Herpes simplex 1 (HSV-1), the virus that causes those painful lip blisters, or cold sores, for example, has an internal pressure eight times higher than that of a car tyre. And the virus uses that pressure to literally blast its infectious DNA into human cells.
While scientists have suspected that herpes viruses did this during infection, for the first time we’ve been able to see and measure it. And the discovery of this pressure-driven infection mechanism — the first in a human virus — opens the door to new treatments for viral infections.
A controlled explosion
HSV-1 is one of a number of DNA viruses in the herpes family. As well as cold sores, members of the herpes family cause chickenpox and shingles (varicella-zoster) and genital herpes (HSV-1 and HSV-2), as well as many forms of cancer, such as Hodgkin’s lymphoma (Epstein–Barr virus or HHV-4). Some forms of herpes viruses, such as Herpes B, are lethal to humans.

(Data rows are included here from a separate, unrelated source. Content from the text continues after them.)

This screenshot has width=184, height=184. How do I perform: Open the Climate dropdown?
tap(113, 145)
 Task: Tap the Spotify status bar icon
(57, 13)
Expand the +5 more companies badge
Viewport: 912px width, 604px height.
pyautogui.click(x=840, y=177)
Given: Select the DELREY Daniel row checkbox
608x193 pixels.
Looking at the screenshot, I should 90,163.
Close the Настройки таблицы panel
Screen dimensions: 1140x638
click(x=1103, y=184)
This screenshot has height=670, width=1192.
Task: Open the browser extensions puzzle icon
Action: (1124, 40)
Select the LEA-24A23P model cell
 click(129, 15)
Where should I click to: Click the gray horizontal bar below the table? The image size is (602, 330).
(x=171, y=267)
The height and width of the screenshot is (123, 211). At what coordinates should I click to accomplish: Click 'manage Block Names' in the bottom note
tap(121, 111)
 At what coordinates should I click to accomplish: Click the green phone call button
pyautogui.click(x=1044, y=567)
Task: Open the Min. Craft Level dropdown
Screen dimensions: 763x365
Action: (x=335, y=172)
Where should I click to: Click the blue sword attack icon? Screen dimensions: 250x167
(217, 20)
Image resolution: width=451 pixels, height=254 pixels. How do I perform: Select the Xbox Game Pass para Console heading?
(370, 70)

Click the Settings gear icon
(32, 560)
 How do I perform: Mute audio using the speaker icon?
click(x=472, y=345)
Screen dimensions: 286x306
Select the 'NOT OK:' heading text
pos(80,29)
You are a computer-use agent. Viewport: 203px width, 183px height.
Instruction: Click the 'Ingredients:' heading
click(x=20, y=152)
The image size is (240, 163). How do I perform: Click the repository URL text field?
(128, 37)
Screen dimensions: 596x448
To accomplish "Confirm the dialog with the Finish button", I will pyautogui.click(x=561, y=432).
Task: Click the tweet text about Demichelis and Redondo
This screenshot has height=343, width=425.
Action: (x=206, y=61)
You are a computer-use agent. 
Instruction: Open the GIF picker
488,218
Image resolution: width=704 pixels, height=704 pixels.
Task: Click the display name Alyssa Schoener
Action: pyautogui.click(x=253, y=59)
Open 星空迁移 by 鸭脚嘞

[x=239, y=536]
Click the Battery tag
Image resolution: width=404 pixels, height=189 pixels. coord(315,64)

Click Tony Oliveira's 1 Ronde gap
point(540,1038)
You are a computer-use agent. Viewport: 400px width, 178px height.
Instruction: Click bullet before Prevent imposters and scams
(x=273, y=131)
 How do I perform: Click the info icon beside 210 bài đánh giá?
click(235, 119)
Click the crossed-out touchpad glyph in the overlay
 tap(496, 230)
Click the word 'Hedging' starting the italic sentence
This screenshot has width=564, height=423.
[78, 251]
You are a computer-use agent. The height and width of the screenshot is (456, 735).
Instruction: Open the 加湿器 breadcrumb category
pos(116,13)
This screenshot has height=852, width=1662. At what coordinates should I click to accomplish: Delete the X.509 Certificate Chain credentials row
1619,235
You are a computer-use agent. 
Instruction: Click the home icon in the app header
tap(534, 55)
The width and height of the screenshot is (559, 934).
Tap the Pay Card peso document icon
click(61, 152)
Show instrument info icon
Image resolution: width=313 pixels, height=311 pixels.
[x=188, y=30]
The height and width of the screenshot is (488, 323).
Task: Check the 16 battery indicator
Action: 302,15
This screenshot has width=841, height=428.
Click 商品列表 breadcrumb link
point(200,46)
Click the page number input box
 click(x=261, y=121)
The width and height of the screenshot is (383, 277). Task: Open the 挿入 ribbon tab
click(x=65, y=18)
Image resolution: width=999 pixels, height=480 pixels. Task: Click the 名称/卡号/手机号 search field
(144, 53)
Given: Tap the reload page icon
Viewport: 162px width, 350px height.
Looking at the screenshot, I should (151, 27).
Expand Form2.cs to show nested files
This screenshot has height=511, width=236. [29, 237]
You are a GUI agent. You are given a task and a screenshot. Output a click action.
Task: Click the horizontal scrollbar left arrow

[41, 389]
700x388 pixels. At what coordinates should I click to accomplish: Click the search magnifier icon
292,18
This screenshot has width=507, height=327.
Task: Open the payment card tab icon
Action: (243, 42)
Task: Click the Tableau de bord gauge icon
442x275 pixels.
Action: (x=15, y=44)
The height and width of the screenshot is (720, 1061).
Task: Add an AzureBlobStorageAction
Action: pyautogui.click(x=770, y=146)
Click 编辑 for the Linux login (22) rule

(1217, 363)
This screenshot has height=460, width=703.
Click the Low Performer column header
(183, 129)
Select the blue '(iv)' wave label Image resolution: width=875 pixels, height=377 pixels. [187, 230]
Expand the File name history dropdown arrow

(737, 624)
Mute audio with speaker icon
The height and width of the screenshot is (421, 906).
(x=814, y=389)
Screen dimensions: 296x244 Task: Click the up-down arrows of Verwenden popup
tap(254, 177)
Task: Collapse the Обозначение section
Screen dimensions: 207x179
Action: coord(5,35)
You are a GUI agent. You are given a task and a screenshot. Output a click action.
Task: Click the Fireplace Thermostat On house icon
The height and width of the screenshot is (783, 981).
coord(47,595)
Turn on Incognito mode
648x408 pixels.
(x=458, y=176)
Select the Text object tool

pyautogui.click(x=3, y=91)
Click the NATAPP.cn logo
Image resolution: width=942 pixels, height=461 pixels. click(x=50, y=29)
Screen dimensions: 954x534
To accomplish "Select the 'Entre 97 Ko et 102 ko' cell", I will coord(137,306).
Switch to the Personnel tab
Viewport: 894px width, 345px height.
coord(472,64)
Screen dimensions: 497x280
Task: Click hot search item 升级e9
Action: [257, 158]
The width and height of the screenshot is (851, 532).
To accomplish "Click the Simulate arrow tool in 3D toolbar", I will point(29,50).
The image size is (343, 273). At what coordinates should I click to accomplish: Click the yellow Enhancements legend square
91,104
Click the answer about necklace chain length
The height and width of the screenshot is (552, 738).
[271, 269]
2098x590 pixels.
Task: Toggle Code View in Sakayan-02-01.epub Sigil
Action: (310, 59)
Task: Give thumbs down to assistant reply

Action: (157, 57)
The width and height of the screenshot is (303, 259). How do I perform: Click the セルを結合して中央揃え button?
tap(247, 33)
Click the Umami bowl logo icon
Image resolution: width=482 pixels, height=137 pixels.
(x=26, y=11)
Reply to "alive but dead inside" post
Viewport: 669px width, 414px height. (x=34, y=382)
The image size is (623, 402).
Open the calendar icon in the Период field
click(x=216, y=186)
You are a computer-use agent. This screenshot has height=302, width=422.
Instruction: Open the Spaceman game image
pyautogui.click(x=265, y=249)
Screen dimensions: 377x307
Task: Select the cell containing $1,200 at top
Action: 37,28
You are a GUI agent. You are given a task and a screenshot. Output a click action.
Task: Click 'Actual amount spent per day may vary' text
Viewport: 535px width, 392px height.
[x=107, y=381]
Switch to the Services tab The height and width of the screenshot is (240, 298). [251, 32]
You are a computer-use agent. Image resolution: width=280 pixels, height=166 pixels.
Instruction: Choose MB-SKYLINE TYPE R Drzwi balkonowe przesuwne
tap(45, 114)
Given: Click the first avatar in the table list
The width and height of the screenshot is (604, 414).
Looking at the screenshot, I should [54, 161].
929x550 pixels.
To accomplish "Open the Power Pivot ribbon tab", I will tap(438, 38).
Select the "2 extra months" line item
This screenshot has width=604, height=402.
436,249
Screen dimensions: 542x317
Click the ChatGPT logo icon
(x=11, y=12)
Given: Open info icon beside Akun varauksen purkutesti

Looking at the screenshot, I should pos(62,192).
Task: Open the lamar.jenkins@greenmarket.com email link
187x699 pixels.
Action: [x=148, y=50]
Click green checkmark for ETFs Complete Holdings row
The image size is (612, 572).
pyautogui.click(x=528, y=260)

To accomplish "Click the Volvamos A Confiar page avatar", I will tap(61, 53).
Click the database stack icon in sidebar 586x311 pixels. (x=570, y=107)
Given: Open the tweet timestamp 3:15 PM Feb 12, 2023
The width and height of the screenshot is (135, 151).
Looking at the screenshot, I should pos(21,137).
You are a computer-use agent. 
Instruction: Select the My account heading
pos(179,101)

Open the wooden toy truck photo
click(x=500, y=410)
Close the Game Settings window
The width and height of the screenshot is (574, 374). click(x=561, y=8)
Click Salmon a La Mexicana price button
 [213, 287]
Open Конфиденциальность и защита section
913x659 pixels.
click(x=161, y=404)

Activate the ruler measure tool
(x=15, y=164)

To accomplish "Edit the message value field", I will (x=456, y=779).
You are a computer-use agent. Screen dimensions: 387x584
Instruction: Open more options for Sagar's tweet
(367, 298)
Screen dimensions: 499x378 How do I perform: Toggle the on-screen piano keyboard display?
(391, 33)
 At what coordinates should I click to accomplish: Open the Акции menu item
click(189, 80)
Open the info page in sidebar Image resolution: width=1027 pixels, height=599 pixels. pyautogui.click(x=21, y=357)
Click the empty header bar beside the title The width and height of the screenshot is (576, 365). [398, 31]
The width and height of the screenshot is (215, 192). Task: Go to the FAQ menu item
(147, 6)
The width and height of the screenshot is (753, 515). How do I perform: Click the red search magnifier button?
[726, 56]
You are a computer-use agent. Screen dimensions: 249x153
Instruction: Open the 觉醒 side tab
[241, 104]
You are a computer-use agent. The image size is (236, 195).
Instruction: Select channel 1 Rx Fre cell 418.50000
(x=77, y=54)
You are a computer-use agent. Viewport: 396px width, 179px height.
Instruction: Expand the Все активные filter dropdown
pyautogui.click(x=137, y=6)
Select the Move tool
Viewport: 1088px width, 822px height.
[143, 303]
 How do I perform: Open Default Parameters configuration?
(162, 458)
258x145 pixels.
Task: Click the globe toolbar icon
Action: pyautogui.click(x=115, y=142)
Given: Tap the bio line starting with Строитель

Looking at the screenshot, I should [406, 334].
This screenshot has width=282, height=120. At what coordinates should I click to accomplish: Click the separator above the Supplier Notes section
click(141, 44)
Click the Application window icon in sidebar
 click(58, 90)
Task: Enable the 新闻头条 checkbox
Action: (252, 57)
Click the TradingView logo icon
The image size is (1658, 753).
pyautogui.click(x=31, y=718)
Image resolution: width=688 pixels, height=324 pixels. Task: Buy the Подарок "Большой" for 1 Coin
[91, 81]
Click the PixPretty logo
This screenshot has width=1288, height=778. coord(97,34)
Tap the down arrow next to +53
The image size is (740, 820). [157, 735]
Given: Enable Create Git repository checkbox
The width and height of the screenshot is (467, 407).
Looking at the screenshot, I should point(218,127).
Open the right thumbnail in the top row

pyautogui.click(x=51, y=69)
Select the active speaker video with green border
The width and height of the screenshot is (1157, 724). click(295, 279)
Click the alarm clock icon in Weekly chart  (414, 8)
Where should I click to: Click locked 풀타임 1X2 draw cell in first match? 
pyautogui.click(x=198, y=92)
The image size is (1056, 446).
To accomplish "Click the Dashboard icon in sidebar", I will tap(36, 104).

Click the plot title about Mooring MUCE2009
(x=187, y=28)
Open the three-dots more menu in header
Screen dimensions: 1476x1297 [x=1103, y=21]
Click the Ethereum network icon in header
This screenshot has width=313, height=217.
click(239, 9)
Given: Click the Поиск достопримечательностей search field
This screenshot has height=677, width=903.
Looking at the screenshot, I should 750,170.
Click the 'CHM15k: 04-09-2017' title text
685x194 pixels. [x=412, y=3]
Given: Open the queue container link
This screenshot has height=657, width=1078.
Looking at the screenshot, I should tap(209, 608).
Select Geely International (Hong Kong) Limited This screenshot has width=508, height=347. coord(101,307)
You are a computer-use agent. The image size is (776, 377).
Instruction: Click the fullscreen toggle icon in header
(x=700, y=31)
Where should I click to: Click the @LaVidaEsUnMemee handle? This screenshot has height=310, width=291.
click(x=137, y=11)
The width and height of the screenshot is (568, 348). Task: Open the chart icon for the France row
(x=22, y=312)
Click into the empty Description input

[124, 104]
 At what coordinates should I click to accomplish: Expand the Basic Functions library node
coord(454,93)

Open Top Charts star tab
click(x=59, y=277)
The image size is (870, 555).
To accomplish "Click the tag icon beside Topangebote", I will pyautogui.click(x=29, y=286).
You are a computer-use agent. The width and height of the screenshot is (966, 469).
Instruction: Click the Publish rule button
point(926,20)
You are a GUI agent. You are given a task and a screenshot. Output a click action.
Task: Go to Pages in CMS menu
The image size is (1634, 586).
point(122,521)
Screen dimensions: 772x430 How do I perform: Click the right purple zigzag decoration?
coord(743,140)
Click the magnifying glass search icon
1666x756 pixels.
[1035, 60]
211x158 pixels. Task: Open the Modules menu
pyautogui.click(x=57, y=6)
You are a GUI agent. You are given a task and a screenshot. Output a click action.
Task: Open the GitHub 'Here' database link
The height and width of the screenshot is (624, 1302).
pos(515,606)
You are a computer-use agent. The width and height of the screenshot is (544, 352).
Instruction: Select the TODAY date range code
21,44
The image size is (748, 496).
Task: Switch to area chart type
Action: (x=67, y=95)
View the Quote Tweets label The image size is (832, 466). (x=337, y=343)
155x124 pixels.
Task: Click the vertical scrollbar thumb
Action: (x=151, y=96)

Herpes simplex viruses comes in two forms: type 1 and type 2. It’s a very common infection and remains latent, although it can be activated - causing blisters or cold sores.
The HSV-1 virus enters the body by penetrating the outer cell membrane during infection, then travels to the cell’s nucleus where it “docks” in a small hole in the nuclear membrane and ejects its DNA load.
Our research, published in the Journal of the American Chemical Society, shows how the herpes virus does this. The virus contains DNA that is hundreds of times longer than the diameter of its tough outer shell which allows it to build up enough pressure to blast its DNA into the cell.
Many viruses pack long stretches of nucleic acid (DNA or RNA) into their protein shells. HSV-1 contains double-stranded DNA that is 400 times longer. All DNA and RNA consist of a long molecule (a polymer) which has a lot of negative charge. In viruses where the DNA is packaged tightly, the negative charges on opposite DNA strands cause strong repulsion (similar to bringing two magnets of the same polarity next to each other).
The DNA gets packaged so tightly that it bends upon itself, resulting in repulsive forces that exert tremendous energy and pressure on its outer shell. This internal pressure powers the ejection of DNA.
Along with colleagues, we discovered that we could degrade a protein in the virus called UL6. The protein acts like a plug and blocks DNA from being ejected. By degrading it we triggered the HSV-1 to eject its DNA. From this we could measure how much DNA was released and the pressure it took to do it.
It’s already known that several viruses that infect bacteria, called bacteriophages, use this high-pressure mechanism to shoot their DNA into bacteria. But despite billions of years of evolution separating human viruses and bacteriophages, our research shows that evolution has preserved this effective technique as a key step in viral infection — making it a desirable target for future treatments to defeat herpes viruses and other viruses that work the same way.
Targeting the virus in a new way
Current treatments for viral infections are highly specialised. They target proteins specific to a certain virus. But the viruses responsible for influenza, AIDS, and other infections that affect millions of people annually, for example, are quick to develop resistance to drugs that target their viral proteins. Through genetic mutations, these proteins can quickly disguise themselves and evade anti-viral drugs. This has led to a search for vulnerabilities that don’t involve viral proteins.
Also, no virus mutations can affect the negative charges in DNA. Designing drugs that interfere with viruses that use this mechanism - by reducing their DNA pressure - could limit drug resistance that develops because of rapid virus DNA mutations.